Output all of the listing below, leaving every line unchanged.

[[ SUPPLIED DATA, beginning ]]

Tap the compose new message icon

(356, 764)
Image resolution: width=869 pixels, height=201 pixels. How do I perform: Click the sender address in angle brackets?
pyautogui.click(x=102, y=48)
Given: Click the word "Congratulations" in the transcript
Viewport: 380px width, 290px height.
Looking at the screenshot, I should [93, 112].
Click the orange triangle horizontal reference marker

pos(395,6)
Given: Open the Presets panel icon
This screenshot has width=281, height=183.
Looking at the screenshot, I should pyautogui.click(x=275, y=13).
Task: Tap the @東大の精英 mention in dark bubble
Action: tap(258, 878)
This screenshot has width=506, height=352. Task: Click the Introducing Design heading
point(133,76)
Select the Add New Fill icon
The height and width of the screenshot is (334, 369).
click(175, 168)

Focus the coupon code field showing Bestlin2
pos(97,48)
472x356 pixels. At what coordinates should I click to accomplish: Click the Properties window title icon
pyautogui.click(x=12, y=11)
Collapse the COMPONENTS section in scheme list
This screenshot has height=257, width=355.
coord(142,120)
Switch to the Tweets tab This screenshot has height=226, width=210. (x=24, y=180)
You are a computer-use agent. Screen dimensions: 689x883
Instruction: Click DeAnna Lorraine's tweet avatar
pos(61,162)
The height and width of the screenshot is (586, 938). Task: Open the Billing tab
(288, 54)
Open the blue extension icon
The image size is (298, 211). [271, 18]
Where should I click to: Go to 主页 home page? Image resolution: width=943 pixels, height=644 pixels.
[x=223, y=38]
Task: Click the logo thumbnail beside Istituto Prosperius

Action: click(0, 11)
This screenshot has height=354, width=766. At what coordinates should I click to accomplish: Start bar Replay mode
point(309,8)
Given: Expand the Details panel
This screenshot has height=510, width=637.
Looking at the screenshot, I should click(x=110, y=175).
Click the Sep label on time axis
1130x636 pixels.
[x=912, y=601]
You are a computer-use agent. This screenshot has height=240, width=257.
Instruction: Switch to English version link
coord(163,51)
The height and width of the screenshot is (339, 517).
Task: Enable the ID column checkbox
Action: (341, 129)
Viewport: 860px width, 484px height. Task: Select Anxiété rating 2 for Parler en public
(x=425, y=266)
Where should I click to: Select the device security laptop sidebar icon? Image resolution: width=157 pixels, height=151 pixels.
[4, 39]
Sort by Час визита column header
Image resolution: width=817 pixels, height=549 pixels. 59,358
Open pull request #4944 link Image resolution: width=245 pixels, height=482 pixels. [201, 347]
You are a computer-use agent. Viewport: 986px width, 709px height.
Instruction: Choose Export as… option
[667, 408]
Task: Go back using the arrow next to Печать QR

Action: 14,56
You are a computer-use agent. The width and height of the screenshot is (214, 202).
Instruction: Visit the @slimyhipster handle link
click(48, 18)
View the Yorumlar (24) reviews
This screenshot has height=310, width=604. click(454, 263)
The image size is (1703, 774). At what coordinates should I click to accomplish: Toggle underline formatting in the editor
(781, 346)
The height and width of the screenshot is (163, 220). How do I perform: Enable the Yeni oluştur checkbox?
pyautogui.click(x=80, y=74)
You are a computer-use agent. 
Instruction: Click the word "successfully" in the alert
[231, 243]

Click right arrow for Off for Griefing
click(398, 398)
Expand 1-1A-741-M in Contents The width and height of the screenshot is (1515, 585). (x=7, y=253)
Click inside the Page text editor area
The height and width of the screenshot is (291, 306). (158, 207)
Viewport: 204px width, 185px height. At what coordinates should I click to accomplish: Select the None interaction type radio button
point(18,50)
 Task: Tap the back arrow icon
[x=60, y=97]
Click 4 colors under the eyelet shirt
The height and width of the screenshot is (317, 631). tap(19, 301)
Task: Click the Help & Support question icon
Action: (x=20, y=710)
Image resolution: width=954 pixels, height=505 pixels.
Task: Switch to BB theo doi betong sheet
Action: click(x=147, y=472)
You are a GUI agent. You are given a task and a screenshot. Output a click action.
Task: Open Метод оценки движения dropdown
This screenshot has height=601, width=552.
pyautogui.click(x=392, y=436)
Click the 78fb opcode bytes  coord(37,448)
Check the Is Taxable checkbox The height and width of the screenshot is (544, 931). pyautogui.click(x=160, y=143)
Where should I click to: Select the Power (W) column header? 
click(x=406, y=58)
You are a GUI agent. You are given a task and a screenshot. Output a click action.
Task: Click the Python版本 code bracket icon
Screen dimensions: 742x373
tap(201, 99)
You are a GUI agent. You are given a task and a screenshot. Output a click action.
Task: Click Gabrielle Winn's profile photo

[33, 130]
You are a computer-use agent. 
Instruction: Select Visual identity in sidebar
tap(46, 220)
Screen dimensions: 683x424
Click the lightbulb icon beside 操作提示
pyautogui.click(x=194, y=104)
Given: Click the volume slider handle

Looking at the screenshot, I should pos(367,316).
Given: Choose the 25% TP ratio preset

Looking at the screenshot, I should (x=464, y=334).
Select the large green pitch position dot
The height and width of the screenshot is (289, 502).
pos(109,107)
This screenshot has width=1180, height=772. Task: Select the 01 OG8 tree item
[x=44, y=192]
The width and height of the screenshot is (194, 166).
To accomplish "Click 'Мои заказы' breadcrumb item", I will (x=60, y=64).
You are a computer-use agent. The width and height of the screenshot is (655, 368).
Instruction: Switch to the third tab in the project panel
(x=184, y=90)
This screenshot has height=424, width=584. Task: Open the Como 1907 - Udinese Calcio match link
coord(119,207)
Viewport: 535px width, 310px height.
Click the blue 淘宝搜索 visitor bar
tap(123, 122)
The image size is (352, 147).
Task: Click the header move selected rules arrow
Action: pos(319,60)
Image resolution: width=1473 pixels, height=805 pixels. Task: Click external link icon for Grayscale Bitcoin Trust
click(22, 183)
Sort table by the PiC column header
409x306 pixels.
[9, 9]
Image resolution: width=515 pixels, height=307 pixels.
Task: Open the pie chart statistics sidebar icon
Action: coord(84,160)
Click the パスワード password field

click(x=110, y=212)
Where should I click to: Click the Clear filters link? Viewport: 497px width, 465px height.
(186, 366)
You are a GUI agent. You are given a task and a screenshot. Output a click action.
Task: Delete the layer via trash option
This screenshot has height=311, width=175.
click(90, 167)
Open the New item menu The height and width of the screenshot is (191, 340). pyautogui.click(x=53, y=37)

[[ SUPPLIED DATA, end ]]

REPLY TO THE TASK:
Tap the compose new message icon

(356, 764)
Image resolution: width=869 pixels, height=201 pixels. How do I perform: Click the sender address in angle brackets?
pyautogui.click(x=102, y=48)
Given: Click the word "Congratulations" in the transcript
Viewport: 380px width, 290px height.
Looking at the screenshot, I should [93, 112].
Click the orange triangle horizontal reference marker

pos(395,6)
Given: Open the Presets panel icon
This screenshot has width=281, height=183.
Looking at the screenshot, I should pyautogui.click(x=275, y=13).
Task: Tap the @東大の精英 mention in dark bubble
Action: tap(258, 878)
This screenshot has width=506, height=352. Task: Click the Introducing Design heading
point(133,76)
Select the Add New Fill icon
The height and width of the screenshot is (334, 369).
click(175, 168)

Focus the coupon code field showing Bestlin2
pos(97,48)
472x356 pixels. At what coordinates should I click to accomplish: Click the Properties window title icon
pyautogui.click(x=12, y=11)
Collapse the COMPONENTS section in scheme list
This screenshot has height=257, width=355.
coord(142,120)
Switch to the Tweets tab This screenshot has height=226, width=210. (x=24, y=180)
You are a computer-use agent. Screen dimensions: 689x883
Instruction: Click DeAnna Lorraine's tweet avatar
pos(61,162)
The height and width of the screenshot is (586, 938). Task: Open the Billing tab
(288, 54)
Open the blue extension icon
The image size is (298, 211). [271, 18]
Where should I click to: Go to 主页 home page? Image resolution: width=943 pixels, height=644 pixels.
[x=223, y=38]
Task: Click the logo thumbnail beside Istituto Prosperius

Action: click(0, 11)
This screenshot has height=354, width=766. At what coordinates should I click to accomplish: Start bar Replay mode
point(309,8)
Given: Expand the Details panel
This screenshot has height=510, width=637.
Looking at the screenshot, I should click(x=110, y=175).
Click the Sep label on time axis
1130x636 pixels.
[x=912, y=601]
You are a computer-use agent. This screenshot has height=240, width=257.
Instruction: Switch to English version link
coord(163,51)
The height and width of the screenshot is (339, 517).
Task: Enable the ID column checkbox
Action: (341, 129)
Viewport: 860px width, 484px height. Task: Select Anxiété rating 2 for Parler en public
(x=425, y=266)
Where should I click to: Select the device security laptop sidebar icon? Image resolution: width=157 pixels, height=151 pixels.
[4, 39]
Sort by Час визита column header
Image resolution: width=817 pixels, height=549 pixels. 59,358
Open pull request #4944 link Image resolution: width=245 pixels, height=482 pixels. [201, 347]
You are a computer-use agent. Viewport: 986px width, 709px height.
Instruction: Choose Export as… option
[667, 408]
Task: Go back using the arrow next to Печать QR

Action: 14,56
You are a computer-use agent. The width and height of the screenshot is (214, 202).
Instruction: Visit the @slimyhipster handle link
click(48, 18)
View the Yorumlar (24) reviews
This screenshot has height=310, width=604. click(454, 263)
The image size is (1703, 774). At what coordinates should I click to accomplish: Toggle underline formatting in the editor
(781, 346)
The height and width of the screenshot is (163, 220). How do I perform: Enable the Yeni oluştur checkbox?
pyautogui.click(x=80, y=74)
You are a computer-use agent. 
Instruction: Click the word "successfully" in the alert
[231, 243]

Click right arrow for Off for Griefing
click(398, 398)
Expand 1-1A-741-M in Contents The width and height of the screenshot is (1515, 585). (x=7, y=253)
Click inside the Page text editor area
The height and width of the screenshot is (291, 306). (158, 207)
Viewport: 204px width, 185px height. At what coordinates should I click to accomplish: Select the None interaction type radio button
point(18,50)
 Task: Tap the back arrow icon
[x=60, y=97]
Click 4 colors under the eyelet shirt
The height and width of the screenshot is (317, 631). tap(19, 301)
Task: Click the Help & Support question icon
Action: (x=20, y=710)
Image resolution: width=954 pixels, height=505 pixels.
Task: Switch to BB theo doi betong sheet
Action: click(x=147, y=472)
You are a GUI agent. You are given a task and a screenshot. Output a click action.
Task: Open Метод оценки движения dropdown
This screenshot has height=601, width=552.
pyautogui.click(x=392, y=436)
Click the 78fb opcode bytes  coord(37,448)
Check the Is Taxable checkbox The height and width of the screenshot is (544, 931). pyautogui.click(x=160, y=143)
Where should I click to: Select the Power (W) column header? 
click(x=406, y=58)
You are a GUI agent. You are given a task and a screenshot. Output a click action.
Task: Click the Python版本 code bracket icon
Screen dimensions: 742x373
tap(201, 99)
You are a GUI agent. You are given a task and a screenshot. Output a click action.
Task: Click Gabrielle Winn's profile photo

[33, 130]
You are a computer-use agent. 
Instruction: Select Visual identity in sidebar
tap(46, 220)
Screen dimensions: 683x424
Click the lightbulb icon beside 操作提示
pyautogui.click(x=194, y=104)
Given: Click the volume slider handle

Looking at the screenshot, I should pos(367,316).
Given: Choose the 25% TP ratio preset

Looking at the screenshot, I should (x=464, y=334).
Select the large green pitch position dot
The height and width of the screenshot is (289, 502).
pos(109,107)
This screenshot has width=1180, height=772. Task: Select the 01 OG8 tree item
[x=44, y=192]
The width and height of the screenshot is (194, 166).
To accomplish "Click 'Мои заказы' breadcrumb item", I will (x=60, y=64).
You are a computer-use agent. The width and height of the screenshot is (655, 368).
Instruction: Switch to the third tab in the project panel
(x=184, y=90)
This screenshot has height=424, width=584. Task: Open the Como 1907 - Udinese Calcio match link
coord(119,207)
Viewport: 535px width, 310px height.
Click the blue 淘宝搜索 visitor bar
tap(123, 122)
The image size is (352, 147).
Task: Click the header move selected rules arrow
Action: pos(319,60)
Image resolution: width=1473 pixels, height=805 pixels. Task: Click external link icon for Grayscale Bitcoin Trust
click(22, 183)
Sort table by the PiC column header
409x306 pixels.
[9, 9]
Image resolution: width=515 pixels, height=307 pixels.
Task: Open the pie chart statistics sidebar icon
Action: coord(84,160)
Click the パスワード password field

click(x=110, y=212)
Where should I click to: Click the Clear filters link? Viewport: 497px width, 465px height.
(186, 366)
You are a GUI agent. You are given a task and a screenshot. Output a click action.
Task: Delete the layer via trash option
This screenshot has height=311, width=175.
click(90, 167)
Open the New item menu The height and width of the screenshot is (191, 340). pyautogui.click(x=53, y=37)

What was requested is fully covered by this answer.